The main militant group in Nigeria's oil-producing Niger Delta warned today it would end its ceasefire and attack military targets in retaliation for the killing by soldiers of a gang leader in the region.
"MEND has decreed today every soldier in uniform inside the Niger Delta region as a fair target," the Movement for the Emancipation of the Niger Delta (MEND) said in a statement.
"Our first spectacular urban attack on a military patrol will announce the end of the ceasefire."
The Nigerian military said yesterday it had shot and killed a gang leader who spearheaded violent clashes between rival factions over control of a lucrative trade in stolen oil.
Tubotamuno Angolia, also known as "Boy Chiki", was arrested in the Bakana district of Rivers state but was shot when he tried to escape, Lieutenant Colonel Sagir Musa, spokesman for the joint military taskforce in Rivers, said.

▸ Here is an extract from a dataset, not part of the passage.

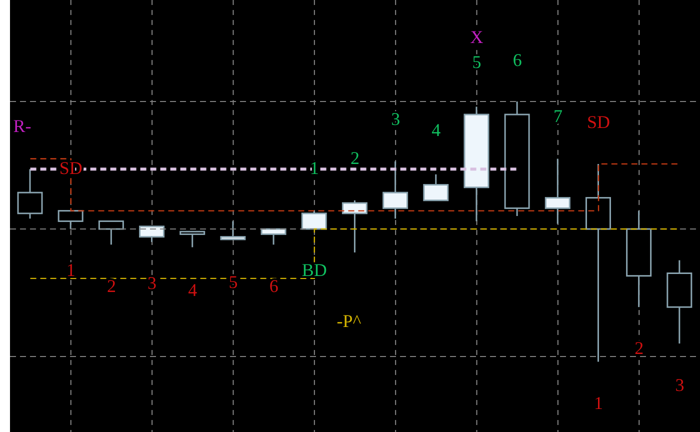 The image size is (700, 432). What do you see at coordinates (680, 385) in the screenshot?
I see `text: 3` at bounding box center [680, 385].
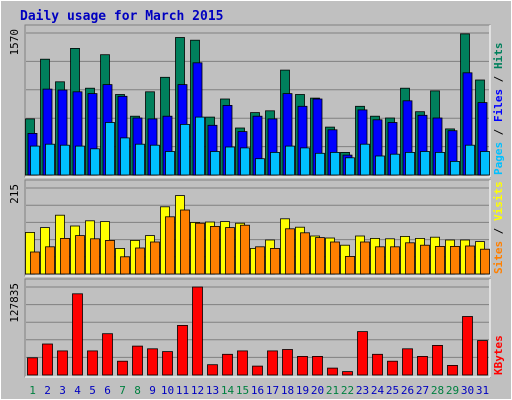 This screenshot has height=400, width=512. I want to click on legend-text: Sites / Visits, so click(498, 228).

MEND rejected that version of events, saying Angolia had been handcuffed, urinated and spat on before being executed. It said Angolia was not a member of MEND, but said such killings by the security forces were becoming "a common practice endorsed by the Nigerian government" in the Niger Delta.
The militant group, which has been holding two British oil workers hostage for four months, began a unilateral ceasefire in the Niger Delta in late September following a week of clashes with the military and attacks on oil industry installations.
MEND's three-year old campaign of violence has cut oil output from Nigeria, the world's eighth biggest exporter, by around a fifth. It has threatened in the past to end its September ceasefire but has so far not launched any significant attacks.